Os resultados do estudo foram publicados, em maio, na revista eletrônica “Acervo Saúde”, vol. 26(5), com o título “Leishmaniose Cutânea na Amazônia Ocidental: Lacunas no Conhecimento e Barreiras de Acesso Assistencial em Áreas Endêmicas”. O artigo tem coautoria de pesquisadores da Ufac.

A pesquisa foi realizada com 50 pacientes com suspeita clínica de leishmaniose cutânea e 51 agentes de saúde, sendo 63% agentes comunitários de saúde e 37% agentes de combate às endemias.

“Em nosso trabalho, identificamos que tanto os profissionais da saúde quanto os pacientes possuem informações limitadas sobre a doença. Conhecer as limitações para acesso ao diagnóstico e tratamento precoce é uma das principais estratégias para a implementação de programas de controle e de educação em saúde que contemplem o perfil epidemiológico e social das populações de áreas endêmicas”, disse o autor do estudo, Leandro Siqueira de Souza, do Instituto Oswaldo Cruz (IOC).

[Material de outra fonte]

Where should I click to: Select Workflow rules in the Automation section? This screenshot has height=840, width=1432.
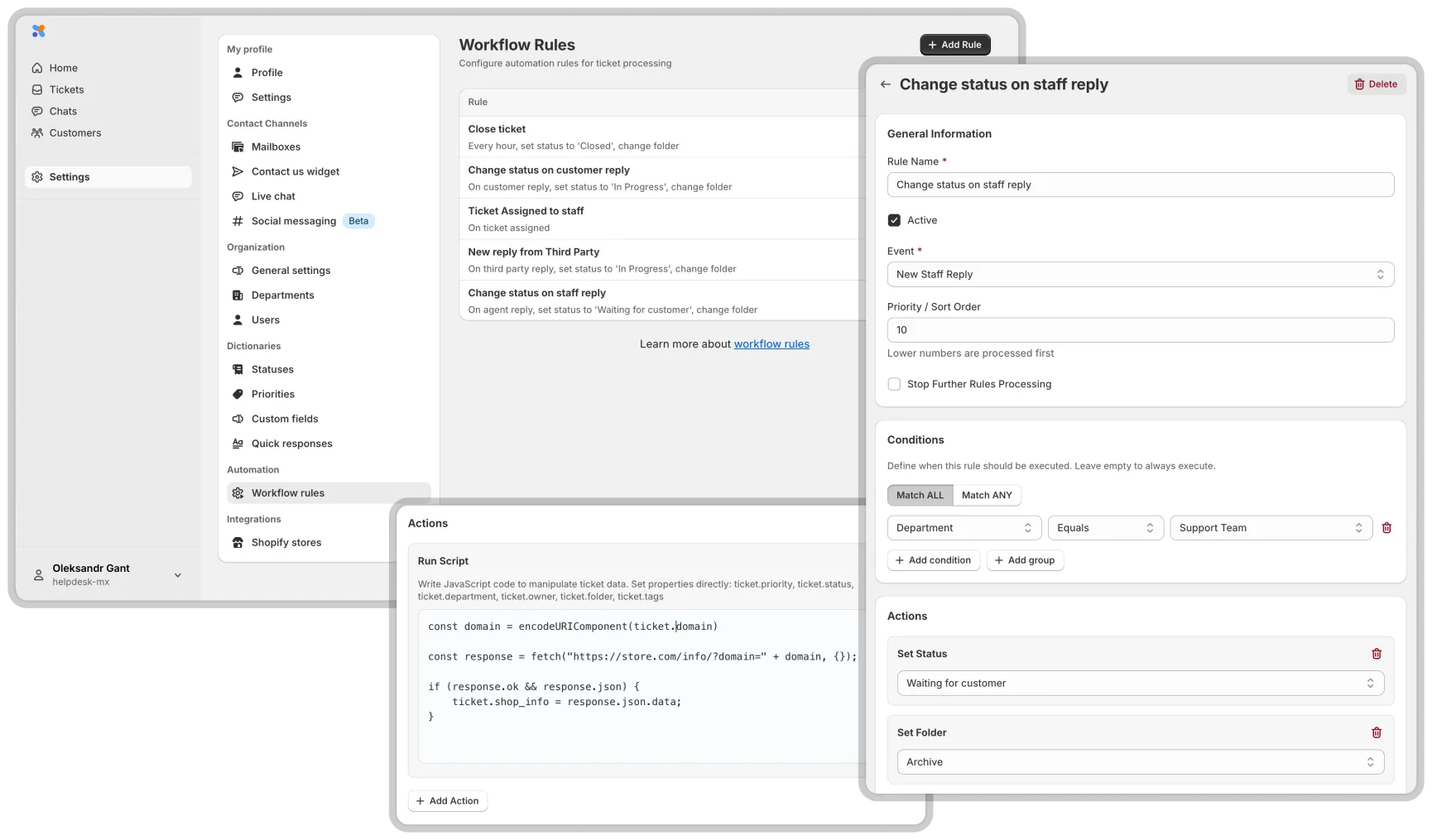click(x=288, y=492)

A região Norte é responsável por mais da metade dos casos da doença no Brasil; o Acre conta com mais de 11 mil casos notificados na última década. Em 2025, os municípios acreanos de Xapuri, Marechal Thaumaturgo, Assis Brasil, Sena Madureira e Brasileia foram classificados pelo Ministério da Saúde como áreas de risco intenso para transmissão da doença.

“A região amazônica é uma área endêmica para a leishmaniose cutânea, uma doença negligenciada que afeta principalmente populações de comunidades tradicionais”, contou o pesquisador Reginaldo Peçanha Brazil, do IOC. “Conhecer as limitações no conhecimento tanto dos pacientes como de profissionais da saúde de áreas endêmicas é fundamental para o sistema de saúde do Estado do Acre e para o controle mais efetivo da doença.”

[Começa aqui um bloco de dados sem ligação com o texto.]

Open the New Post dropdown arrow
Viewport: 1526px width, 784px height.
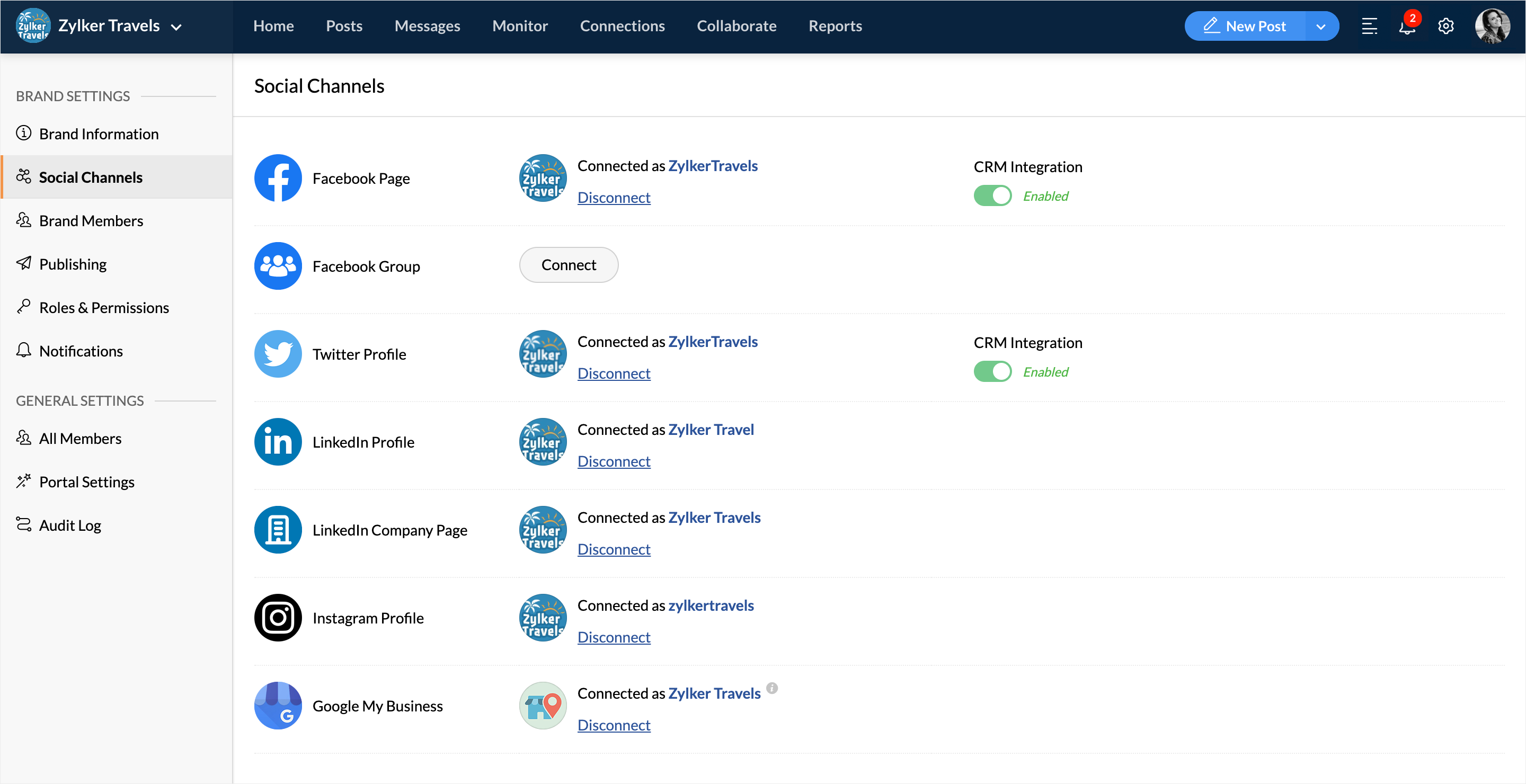coord(1320,26)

A investigação integra um projeto de pesquisa coordenado por Brazil. Além da Ufac, são parceiros na pesquisa a Universidade Federal de Minas Gerais, a Universidade de Brasília, o Instituto Chico Mendes de Conservação da Biodiversidade e a Secretaria de Estado de Saúde do Acre.

Pela Ufac, são coautores do artigo os pesquisadores Andréia Luísa Peixinho da Silva Guimarães, Francisca Alana Costa de Souza, Marcos Bruno Zacarias Campelo, Breno Kalyl Freitas Nascimento, Andreia Fernandes Brilhante e Francisco Glauco de Araújo Santos. Os estudos contam com financiamento do Conselho Nacional de Desenvolvimento Científico e Tecnológico (CNPq) e apoio de instituições parceiras.